China’s opening up during the past decades has far surpassed just honoring its World Trade Organization accession commitments, Chinese experts said.

“China has not only fulfilled its WTO entry commitments, but also pushed itself to go much further in the scope and depth of opening up,” said Song Hong, a researcher with the Chinese Academy of Social Sciences.

After becoming a WTO member in 2001, China has comprehensively honored its tariff reduction commitments by lowering the tariffs, upgrading its tariff catalogue and improving the tariff structure, said Tu Xinquan from the University of International Business and Economics.

China has gradually established a relatively full-fledged tariff system that is in line with domestic and international economic development trends, Tu said.

The country had fulfilled all of its goods trade tariff reduction commitments by 2010, reducing the average tariff level from 15.3 percent in 2001 to 9.8 percent.

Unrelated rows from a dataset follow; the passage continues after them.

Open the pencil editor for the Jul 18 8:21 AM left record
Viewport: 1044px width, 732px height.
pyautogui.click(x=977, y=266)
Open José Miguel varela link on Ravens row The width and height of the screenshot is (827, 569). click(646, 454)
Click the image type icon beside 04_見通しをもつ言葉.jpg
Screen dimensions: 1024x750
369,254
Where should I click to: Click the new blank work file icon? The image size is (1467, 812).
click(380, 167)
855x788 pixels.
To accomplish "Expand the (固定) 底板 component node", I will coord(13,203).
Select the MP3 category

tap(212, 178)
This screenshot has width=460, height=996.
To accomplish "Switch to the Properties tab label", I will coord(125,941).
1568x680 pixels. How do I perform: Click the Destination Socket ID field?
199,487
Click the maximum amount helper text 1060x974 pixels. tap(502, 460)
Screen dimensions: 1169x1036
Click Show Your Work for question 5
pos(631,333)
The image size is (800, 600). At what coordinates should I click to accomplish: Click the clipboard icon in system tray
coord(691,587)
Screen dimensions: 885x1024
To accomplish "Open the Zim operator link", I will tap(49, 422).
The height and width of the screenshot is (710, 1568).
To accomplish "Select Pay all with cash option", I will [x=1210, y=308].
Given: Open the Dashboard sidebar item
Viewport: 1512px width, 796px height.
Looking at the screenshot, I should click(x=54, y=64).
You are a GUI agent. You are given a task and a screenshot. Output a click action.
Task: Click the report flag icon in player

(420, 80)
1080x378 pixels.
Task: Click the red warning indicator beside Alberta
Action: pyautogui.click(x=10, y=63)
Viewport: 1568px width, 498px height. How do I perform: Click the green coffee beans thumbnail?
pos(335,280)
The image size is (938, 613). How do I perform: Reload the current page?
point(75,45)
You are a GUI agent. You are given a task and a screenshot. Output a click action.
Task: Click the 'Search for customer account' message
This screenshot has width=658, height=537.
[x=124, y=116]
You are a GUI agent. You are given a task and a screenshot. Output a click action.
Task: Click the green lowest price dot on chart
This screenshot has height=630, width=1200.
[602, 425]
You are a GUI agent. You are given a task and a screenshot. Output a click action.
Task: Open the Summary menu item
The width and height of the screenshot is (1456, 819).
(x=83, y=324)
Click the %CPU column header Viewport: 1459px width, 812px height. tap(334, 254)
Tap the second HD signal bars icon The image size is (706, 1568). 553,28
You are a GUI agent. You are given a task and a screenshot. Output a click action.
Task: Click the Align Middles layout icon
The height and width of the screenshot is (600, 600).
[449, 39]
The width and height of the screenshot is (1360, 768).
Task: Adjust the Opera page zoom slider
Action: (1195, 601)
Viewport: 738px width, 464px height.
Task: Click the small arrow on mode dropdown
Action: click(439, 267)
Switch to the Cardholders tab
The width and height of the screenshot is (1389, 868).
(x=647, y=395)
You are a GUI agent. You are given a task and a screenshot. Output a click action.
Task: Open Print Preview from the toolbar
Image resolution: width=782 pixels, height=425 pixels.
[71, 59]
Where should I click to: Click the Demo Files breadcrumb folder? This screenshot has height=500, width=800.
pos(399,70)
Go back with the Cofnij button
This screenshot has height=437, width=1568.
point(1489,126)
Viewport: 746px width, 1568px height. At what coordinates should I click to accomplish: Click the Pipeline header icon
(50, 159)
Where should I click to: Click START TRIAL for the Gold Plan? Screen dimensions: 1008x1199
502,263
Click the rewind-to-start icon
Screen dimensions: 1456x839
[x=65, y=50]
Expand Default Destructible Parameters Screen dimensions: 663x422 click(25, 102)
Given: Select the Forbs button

It has also lowered non-tariff trade barriers, relaxed market access and strengthened intellectual property rights protection over the past years.

More opportunities

A more open China will give the world more investment opportunities, said Niu Li, an economist with the State Information Center.

In the next five years, it is forecast that China will import US$8 trillion worth of goods and attract overseas investment of US$600 billion, according to Niu.

As economic globalization is an irreversible trend, China will neither slow nor stop its opening-up steps, said Liang Yanfen from the Chinese Academy of International Trade and Economic Cooperation.

“Standing at the historic starting point of the new era, China will strive to make new ground in pursuing opening up on all fronts, and steer economic globalization toward a more open, inclusive, balanced and mutually beneficial direction,” Liang said.

A white paper on China and the WTO was issued yesterday by the State Council Information Office.